You’d expect Salvini to be in his ministry running the country – after all he is Minister for the Interior on top of being Vice Premier. That ministry is a big job – but he has only been 17 days in his office at the Ministry since he came into power nearly a year ago. Like Trump (whom he admires), Salvini prefers to be on the road campaigning.
Salvini is also the politician who has spent the most on Facebook ads to sustain his campaign. As of 22 May, four days before the vote (26 May), I checked the Facebook data, and campaign spending over the last 30 days was reported as follows:
- Salvini Lega(populist right): € 94,770
- Berlusconi Forza Italia (center right): €72,408
- Fratelli d’Italia + Giorgia Meloni (extreme right): €45 746
- PD (center left): € 37,035
- Di Maio Five Star Movement (populist left): €3928
Yes, just like conservatives and the extreme right in the United States, European populists, Italians included, are good at exploiting Facebook for their own ends.
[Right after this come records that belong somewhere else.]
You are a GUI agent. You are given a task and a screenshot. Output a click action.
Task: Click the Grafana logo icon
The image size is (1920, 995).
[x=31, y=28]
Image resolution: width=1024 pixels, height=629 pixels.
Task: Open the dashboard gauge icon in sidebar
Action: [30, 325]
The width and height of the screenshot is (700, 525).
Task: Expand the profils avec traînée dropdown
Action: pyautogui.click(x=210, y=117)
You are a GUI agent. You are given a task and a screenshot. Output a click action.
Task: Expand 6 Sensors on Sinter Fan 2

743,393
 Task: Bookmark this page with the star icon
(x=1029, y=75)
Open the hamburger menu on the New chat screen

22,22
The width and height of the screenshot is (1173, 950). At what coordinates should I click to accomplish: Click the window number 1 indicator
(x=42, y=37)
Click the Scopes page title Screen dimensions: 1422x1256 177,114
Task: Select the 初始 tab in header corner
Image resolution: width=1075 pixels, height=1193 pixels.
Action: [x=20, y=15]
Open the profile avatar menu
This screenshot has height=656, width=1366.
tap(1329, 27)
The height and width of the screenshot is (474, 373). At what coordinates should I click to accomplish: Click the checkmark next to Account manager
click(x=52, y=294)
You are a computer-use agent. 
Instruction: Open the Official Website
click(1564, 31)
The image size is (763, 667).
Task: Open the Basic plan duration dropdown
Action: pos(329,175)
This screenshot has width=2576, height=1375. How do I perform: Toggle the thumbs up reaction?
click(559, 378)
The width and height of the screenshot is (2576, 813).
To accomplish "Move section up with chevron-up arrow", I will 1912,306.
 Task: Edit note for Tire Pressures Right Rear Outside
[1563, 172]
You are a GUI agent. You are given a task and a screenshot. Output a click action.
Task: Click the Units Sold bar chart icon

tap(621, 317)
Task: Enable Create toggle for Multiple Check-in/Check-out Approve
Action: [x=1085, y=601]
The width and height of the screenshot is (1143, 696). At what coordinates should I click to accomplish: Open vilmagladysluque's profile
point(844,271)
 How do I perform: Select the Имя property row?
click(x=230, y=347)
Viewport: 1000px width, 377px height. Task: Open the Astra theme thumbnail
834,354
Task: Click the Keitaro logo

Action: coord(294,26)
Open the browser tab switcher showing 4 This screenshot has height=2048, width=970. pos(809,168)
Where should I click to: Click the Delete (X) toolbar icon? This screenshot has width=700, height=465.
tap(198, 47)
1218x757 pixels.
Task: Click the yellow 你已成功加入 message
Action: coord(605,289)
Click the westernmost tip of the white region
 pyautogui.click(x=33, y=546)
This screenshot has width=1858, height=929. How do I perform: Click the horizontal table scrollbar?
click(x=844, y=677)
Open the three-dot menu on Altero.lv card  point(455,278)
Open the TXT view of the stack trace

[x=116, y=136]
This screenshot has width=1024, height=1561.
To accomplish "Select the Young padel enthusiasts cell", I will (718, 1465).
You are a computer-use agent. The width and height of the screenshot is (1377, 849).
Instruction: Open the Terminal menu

But we are in Italy, and as everyone knows, Italians love singing. I came across a great song about the joys of a United Europe on Impakter Italia, our sister publication. The singer, Lorenzo Baglioni, starts by asking his audience: “How can one sing about something as abstract as the European Union?” And he proceeds to prove that one can, ending up “singing in the rain”, a reference to Brussels infamous rainy climate:
The song was put on YouTube on 17 May and in five days it had garnered 141,153 views and 6.8 k likes (the last time I looked on 23 May). Not bad for a song that is not about loving a pretty woman.